Plaintiff M68-2010 v Commonwealth of Australia & Ors

Case

[2010] HCATrans 149

No judgment structure available for this case.

[2010] HCATrans 149

IN THE HIGH COURT OF AUSTRALIA

Office of the Registry
  Melbourne  No M68 of 2010

B e t w e e n -

PLAINTIFF M68 OF 2010

Plaintiff

and

COMMONWEALTH OF AUSTRALIA

First Defendant

MINISTER FOR IMMIGRATION AND CITIZENSHIP

Second Defendant

SUE ZELINKA

Third Defendant

Office of the Registry
  Melbourne  No M69 of 2010

B e t w e e n -

PLAINTIFF M69 OF 2010

Plaintiff

and

COMMONWEALTH OF AUSTRALIA

First Defendant

MINISTER FOR IMMIGRATION AND CITIZENSHIP

Second Defendant

SUE ZELINKA

Third Defendant

Office of the Registry
  Melbourne  No M70 of 2010

B e t w e e n -

PLAINTIFF M70 OF 2010

Plaintiff

and

COMMONWEALTH OF AUSTRALIA

First Defendant

MINISTER FOR IMMIGRATION AND CITIZENSHIP

Second Defendant

SUE ZELINKA

Third Defendant

Application for special leave to appeal

HAYNE J

TRANSCRIPT OF PROCEEDINGS

FROM MELBOURNE BY VIDEO LINK TO SYDNEY

ON FRIDAY, 4 JUNE 2010, AT 10.45 AM

Copyright in the High Court of Australia

MS L.G. DE FERRARI:   If the Court pleases, I appear with MR P.D. HERZFELD for the plaintiffs in all three matters.  (instructed by Holding Redlich)

HIS HONOUR:   Yes.  If we deal first with M68.

MR S.J. GAGELER, SC, Solicitor‑General of the Commonwealth of Australia:   Your Honour, if it pleases, I appear with MR S.P. DONAGHUE and MR D.F. O’LEARY in all three matters.  (instructed by Australian Government Solicitor)

HIS HONOUR:   Yes, Ms De Ferrari, it is again your summons for directions, I think.  You read the affidavit of Ms Vines.

MS DE FERRARI:   I do, your Honour.

SOURCE DATA:
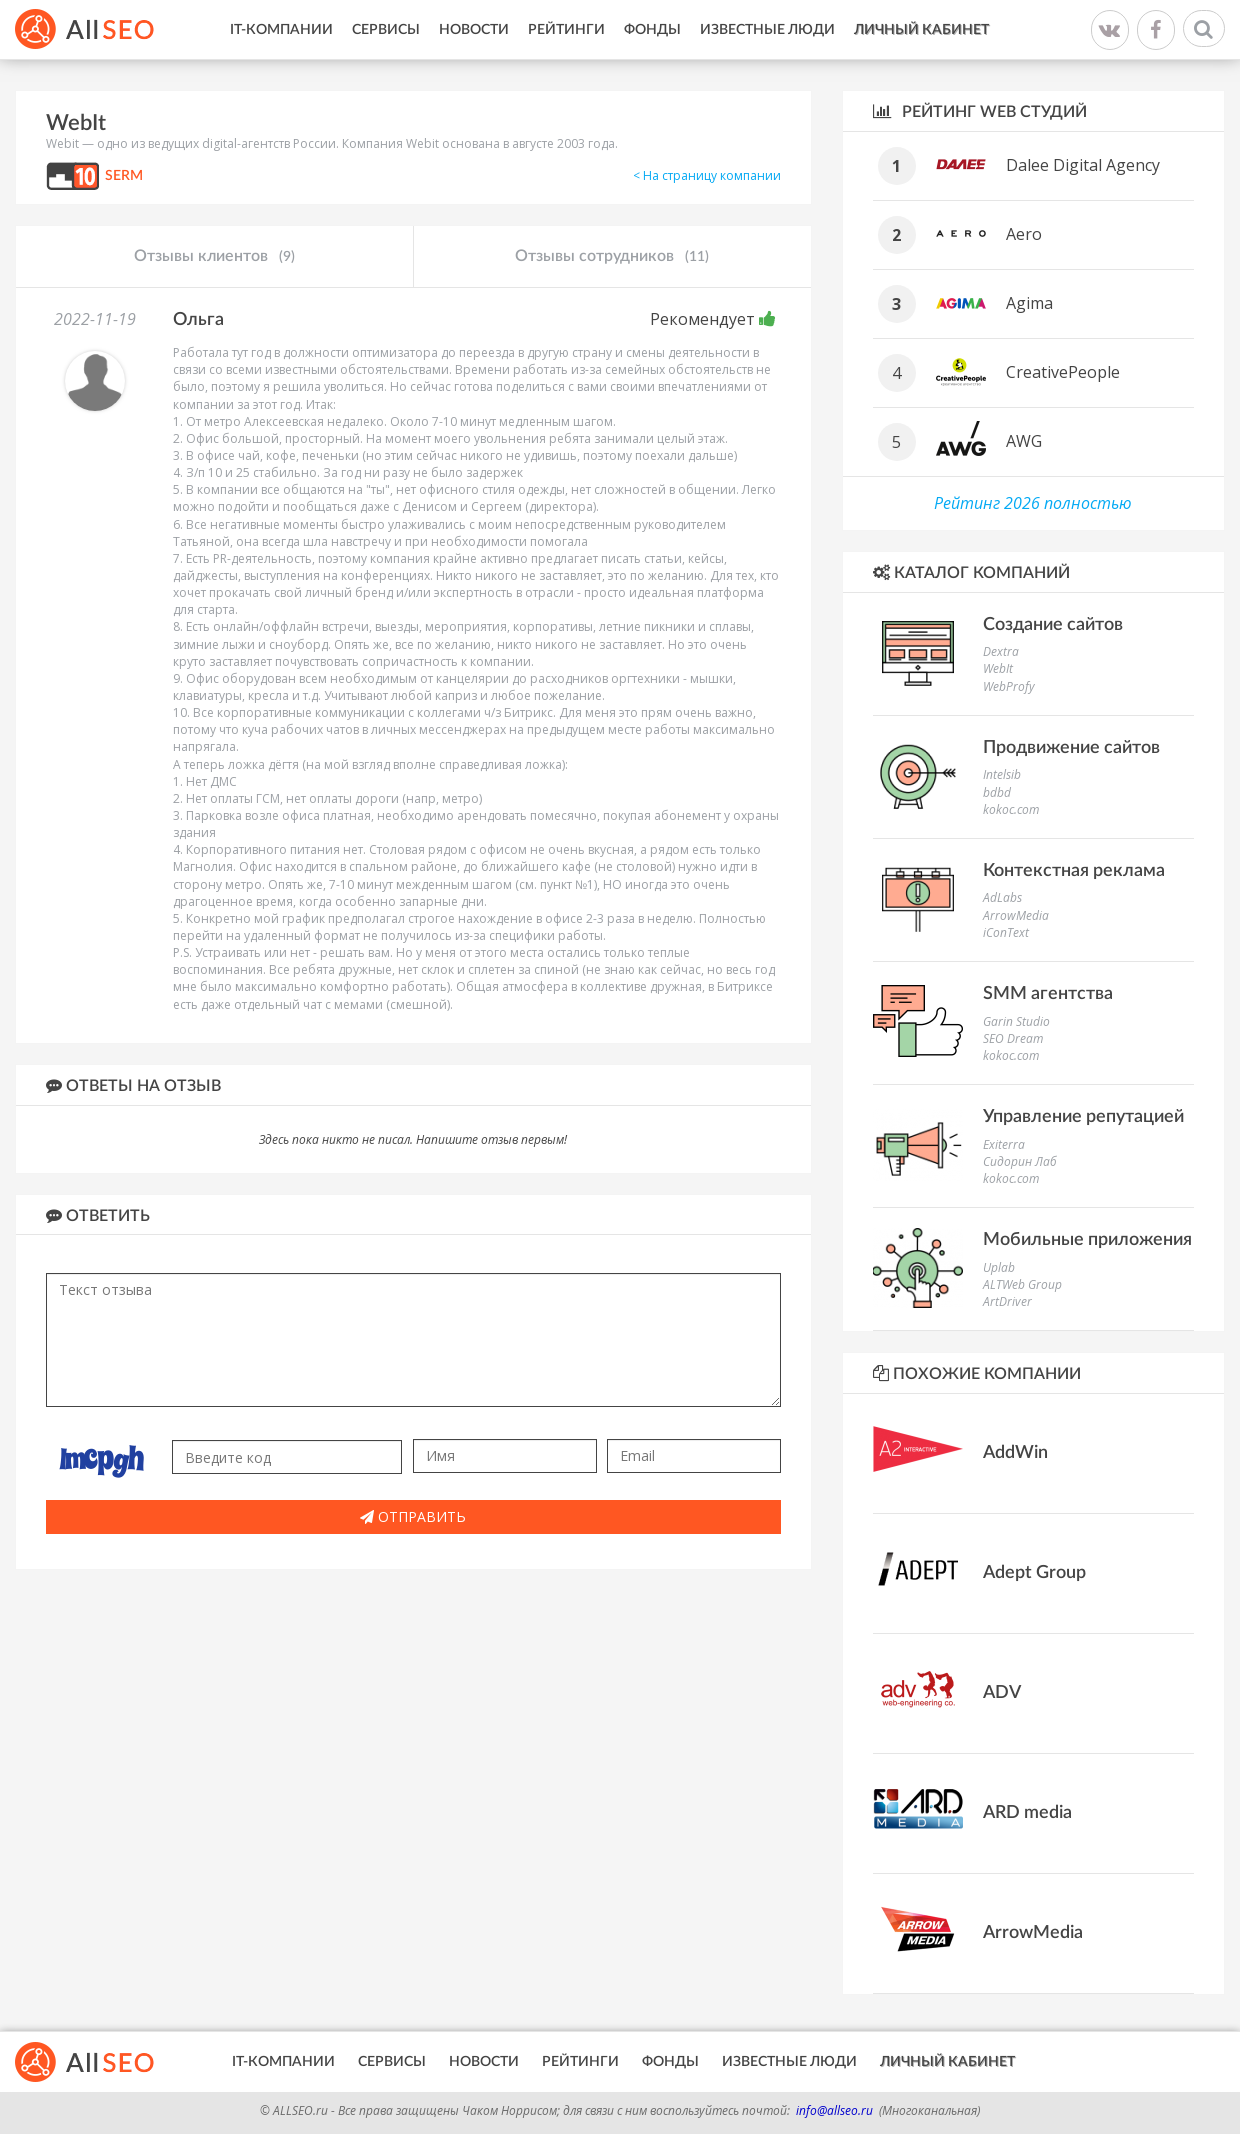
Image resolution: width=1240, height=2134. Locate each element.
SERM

SET EXERCISE 1: According to the High Court transcript, on what day and at what time did the proceedings begin?
SET EXERCISE 2: Carry on the High Court transcript from after Ms De Ferrari's reply "I do, your Honour."

RESPONSE 1: Friday, 4 June 2010, at 10.45 am.

RESPONSE 2:
HIS HONOUR:   Is there any objection to my receiving that, Mr Solicitor?

MR GAGELER:   No, your Honour.  Yes, Ms De Ferrari.

MS DE FERRARI:   Your Honour would have read our submissions.

HIS HONOUR:   Yes, I have.

MS DE FERRARI:   It might be that the steps that are contemplated to be taken by the Commonwealth will address our reservations at this stage about the suitability of the cases going forward in the way that the parties in M61 are envisaging.

HIS HONOUR:   There are two questions I think I would pose for you immediately, Ms De Ferrari.  The second of them is one that you should feel complete freedom of refusing to answer.  The first is, if I were to give directions more or less along the lines followed in the first matter, would it be suitable to defer consideration of whether this matter should go into a Full Court either with or immediately following the other matter until that second directions hearing?

MS DE FERRARI:   Yes, your Honour.

HIS HONOUR:   The second question is, as I say, one you should feel free not to answer.  It was not instantly apparent to me what consequence would follow if, as is suggested in the papers, the Court were to conclude that there is a want of power, whether under section 61 or otherwise, to engage in the activities that are collected as the offshore processing regime.  That seemed, at least at once to my mind, to leave your client in a position where the regime under which he or she was dealt had no footing and that rather cleared decks in a way which seemed to me to lead to other consequences about the engagement of the Act, but, as I say, these are matters that you may say to me await development at a hearing.

MS DE FERRARI:   I would gratefully adopt that answer for the moment, your Honour.

HIS HONOUR:   Yes.  If these questions are better left over, if I were to make directions generally along the lines, more particularly according to the timetable agreed in the other matter, what would you say as to that?

MS DE FERRARI:   That timetable would suit our matters as well, particularly since the issue of the 78B notices are left to the next directions hearings, your Honour. 

HIS HONOUR:   Yes.

MS DE FERRARI:   Your Honour would have seen we already flagged amendments to our application in any event.

HIS HONOUR:   Yes.  Now, again at the further directions hearing I am highly unlikely to consider referring the matter into a Full Court if the factual footing for the application is not complete and uncontroversial and if the grounds are still in a state of flux, but you have heard what I have to say about that and you will no doubt take account of those matters.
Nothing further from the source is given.